We studied the effect of the Pten398A mutation on mammary tumors driven by the HER2/neu oncogene in MMTVNeu transgenic mice. This model has been shown to recapitulate the gene expression profile of human luminal B breast cancers, and has been used to test clinically relevant therapies and identify potential biomarkers of drug sensitivity and resistance [46]. The acceleration in the tumorigenesis process we observed in MMTVneu;Pten398A/398A mice compared to Pten+/+;MMTVneu littermates is characterized by a decrease in apoptosis, and an increase in genome instability, which can be attributed to a defective activation of the DDR checkpoint. Interestingly, previous studies showed that the MMTVneu model is particularly susceptible to additional mutations in DDR regulators, as is the case in bi-transgenic mice expressing the HER2 oncogene and an inactivated form of p53 (WAP-p53-172H) with a tumor latency shortened to 154 days (compared to 205 days of the MMTVneu) [47].

By using two different cell systems, we were able to dissect the molecular mechanism responsible for the in vivo phenotype and reveal a novel regulatory function of ATM, one of the main tumor suppressors in cells. p27Kip1 negatively regulates the G1–S phase progression by binding to and inhibiting cyclin dependent kinases (CDKs), and low levels of p27Kip1 correlate with poor prognosis and survival in many types of cancers [48]. However, in human cancers, genetic alterations of p27Kip1 are rare. Rather, p27Kip1 is misregulated in tumors by transcriptional and post-transcriptional mechanisms. Based on our results, we suggest a model whereby expression of a PTEN form which is resistant to the kinase activity of ATM leads to an impairment of the ability of p27Kip1 to bind the CDK2/CycE complex and properly arrest the progression of the cell cycle following genotoxic stress (Fig. 6E). Our data are in accordance with several studies that have shown how the functional impairment of p27Kip1 plays a prominent role in breast cancers. Specifically, mislocalization of p27Kip1, which is regulated by phosphorylation events [49], in HER2 positive breast cancer cells confers resistance to anti-HER2 targeted therapy [50].

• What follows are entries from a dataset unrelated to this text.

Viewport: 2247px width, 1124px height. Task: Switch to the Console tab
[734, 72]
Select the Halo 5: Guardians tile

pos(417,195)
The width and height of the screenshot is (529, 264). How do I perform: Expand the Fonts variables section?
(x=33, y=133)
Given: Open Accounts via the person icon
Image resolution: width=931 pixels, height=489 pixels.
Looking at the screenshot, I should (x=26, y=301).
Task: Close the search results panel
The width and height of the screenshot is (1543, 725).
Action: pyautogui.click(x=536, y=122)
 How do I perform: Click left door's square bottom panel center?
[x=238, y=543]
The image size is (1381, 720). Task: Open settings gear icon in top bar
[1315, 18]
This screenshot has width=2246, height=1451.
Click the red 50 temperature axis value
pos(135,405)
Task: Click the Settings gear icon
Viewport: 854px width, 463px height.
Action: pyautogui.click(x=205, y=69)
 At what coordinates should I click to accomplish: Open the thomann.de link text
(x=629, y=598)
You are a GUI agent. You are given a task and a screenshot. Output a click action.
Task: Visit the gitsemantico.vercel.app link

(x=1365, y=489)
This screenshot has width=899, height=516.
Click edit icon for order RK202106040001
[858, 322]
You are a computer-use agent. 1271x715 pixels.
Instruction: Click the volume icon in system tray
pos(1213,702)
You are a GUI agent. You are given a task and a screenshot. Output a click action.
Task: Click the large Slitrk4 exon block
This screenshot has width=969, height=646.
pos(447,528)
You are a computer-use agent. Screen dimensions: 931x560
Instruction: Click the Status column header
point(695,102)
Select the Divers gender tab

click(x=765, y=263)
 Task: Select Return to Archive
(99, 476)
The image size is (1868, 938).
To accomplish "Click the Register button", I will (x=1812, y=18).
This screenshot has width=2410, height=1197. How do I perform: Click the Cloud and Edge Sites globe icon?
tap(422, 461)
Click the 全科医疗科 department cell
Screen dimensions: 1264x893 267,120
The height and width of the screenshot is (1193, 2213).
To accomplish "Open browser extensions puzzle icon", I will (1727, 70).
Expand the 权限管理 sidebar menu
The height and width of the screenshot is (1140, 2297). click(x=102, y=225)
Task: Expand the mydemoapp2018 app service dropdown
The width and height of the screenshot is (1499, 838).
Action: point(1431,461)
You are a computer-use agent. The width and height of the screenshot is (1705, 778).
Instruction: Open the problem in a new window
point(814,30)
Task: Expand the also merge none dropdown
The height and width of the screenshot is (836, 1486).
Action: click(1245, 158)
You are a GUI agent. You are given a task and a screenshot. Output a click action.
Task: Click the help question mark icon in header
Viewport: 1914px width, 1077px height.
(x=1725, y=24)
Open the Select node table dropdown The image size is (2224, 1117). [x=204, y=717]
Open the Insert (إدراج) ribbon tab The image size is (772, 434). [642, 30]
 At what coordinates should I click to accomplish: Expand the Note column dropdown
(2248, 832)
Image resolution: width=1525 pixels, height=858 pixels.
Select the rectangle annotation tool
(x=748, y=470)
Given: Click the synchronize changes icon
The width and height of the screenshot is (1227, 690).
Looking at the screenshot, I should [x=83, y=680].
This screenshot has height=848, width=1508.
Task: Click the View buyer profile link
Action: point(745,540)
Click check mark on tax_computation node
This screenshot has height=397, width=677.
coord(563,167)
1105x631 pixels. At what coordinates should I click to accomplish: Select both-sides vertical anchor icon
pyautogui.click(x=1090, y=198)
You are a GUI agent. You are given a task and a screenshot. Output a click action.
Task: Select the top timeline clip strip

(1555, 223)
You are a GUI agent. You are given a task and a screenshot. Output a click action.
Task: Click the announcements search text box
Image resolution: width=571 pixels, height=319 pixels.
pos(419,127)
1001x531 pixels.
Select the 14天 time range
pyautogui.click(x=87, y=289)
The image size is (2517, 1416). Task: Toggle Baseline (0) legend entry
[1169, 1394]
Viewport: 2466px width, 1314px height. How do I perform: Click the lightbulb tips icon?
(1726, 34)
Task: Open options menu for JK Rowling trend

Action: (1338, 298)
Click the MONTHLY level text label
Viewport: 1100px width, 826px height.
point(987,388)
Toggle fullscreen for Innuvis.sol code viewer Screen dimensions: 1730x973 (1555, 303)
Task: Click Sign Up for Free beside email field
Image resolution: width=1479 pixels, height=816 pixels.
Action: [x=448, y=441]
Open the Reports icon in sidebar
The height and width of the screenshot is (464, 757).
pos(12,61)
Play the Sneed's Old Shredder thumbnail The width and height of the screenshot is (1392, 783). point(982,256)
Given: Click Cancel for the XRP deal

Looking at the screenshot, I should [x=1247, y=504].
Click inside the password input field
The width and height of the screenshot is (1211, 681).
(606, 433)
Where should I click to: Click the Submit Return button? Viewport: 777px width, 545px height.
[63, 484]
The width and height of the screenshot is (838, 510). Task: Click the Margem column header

Cell cycle checkpoints play a pivotal role in the control of genetic stability, and their disruption is closely associated with malignant transformation [51]. DNA repair mechanisms ensure the maintenance of genomic integrity over a cell’s lifespan. DNA damage checkpoints, on the other hand, are responsible for determining the fate of genomically unstable cells by activating cell cycle arrest and, ultimately, apoptosis. Disruption of these molecular processes in cells not only increases their likelyhood of neoplastic transformation, but also has therapeutic implications. DNA damage checkpoints directly affect the sensitivity of cells to damage during chemo- or radiotherapy. Therefore, assessing the integrity of checkpoints in cancerous lesions may assist in the design of better therapeutic strategies. This can include the specific targeting of checkpoint components that are defective in certain cancer cells, in order to enhance the antitumor effect of chemotherapies by restoring the sensitivity to cell-cycle arrest and apoptotic cell death. By unveiling a novel mechanism connecting the DDR, cell cycle checkpoints, and PTEN, a key tumor suppressor that is often disrupted in cancers, our study has therapeutic implications for the clinical development of a number of new anticancer drugs that target various cell cycle regulators.